Berita

Ilustrasi liberal/Net

Publika

Berpikir Liberal Itu Liar

RABU, 22 JANUARI 2020 | 02:49 WIB

JIKA ada yang bertanya, mana yang lebih berbahaya, pemikiran sekuler atau pemikiran liberal?

Sebenarnya dua-duanya sama bahayanya. Dua pemikiran ini bisa membunuh akidah secara pelan tapi pasti. Pemikiran sekuler akan membentuk seorang individu yang memisahkan aturan agama dalam kehidupan sosialnya. Baik dalam perkara ibadah mahdhoh. Belum tentu baik dalam mengamalkannya di kehidupan sosial.

Maka dari itu, orang-orang yang berpikir sekuler cenderung menempatkan Allah dalam posisi ibadah individu atau ritual. Seolah posisi Allah hanya berada dalam tempat ibadah. Dalam kehidupan sosial, keberadaan Allah diabaikan bahkan diasingkan dari kehidupan.


Maka dari itu, tak jarang kita jumpai ada orang rajin salat, rutin ikut pengajian, aktif dalam jamaah, namun alergi bila syariah diterapkan dalam kehidupan berbangsa dan bernegara.
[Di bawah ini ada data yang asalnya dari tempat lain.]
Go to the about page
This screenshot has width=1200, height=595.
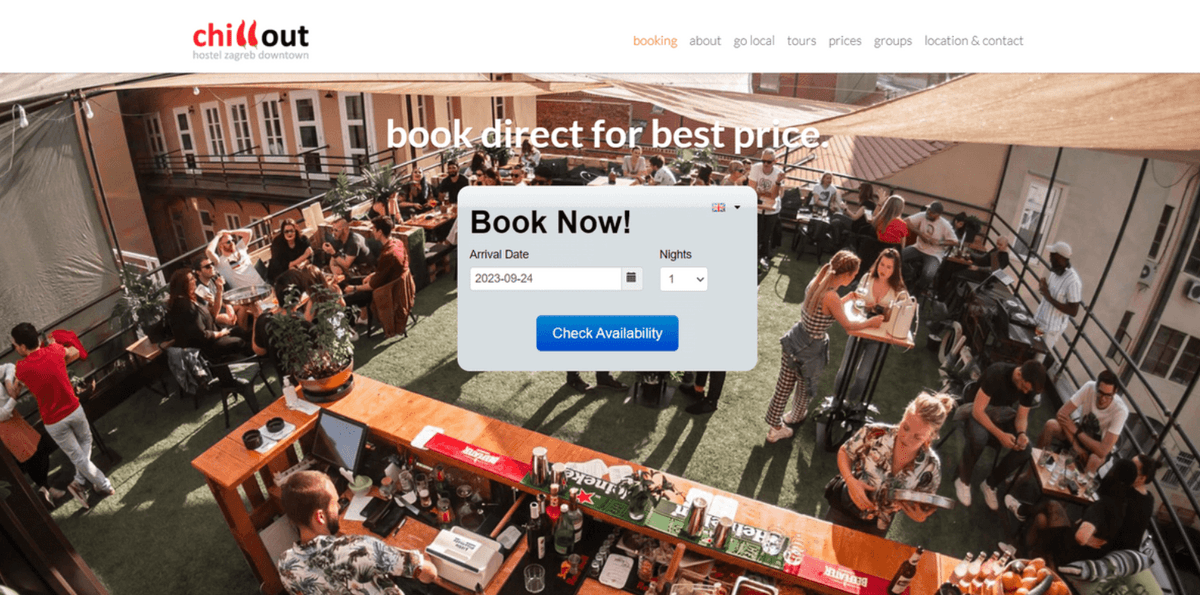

Adapun pemikiran liberal, bisa dibilang cara berpikir orang-orang ini sangat liar dan tidak tahu aturan. Bahkan besar kemungkinan berani mengutak-atik hukum Allah demi memenuhi hasrat berpikirnya. Pemikiran ini banyak tercampuri cara berpikir orang-orang Barat ataupun filsafat. Lihat konteks, jangan hanya teks.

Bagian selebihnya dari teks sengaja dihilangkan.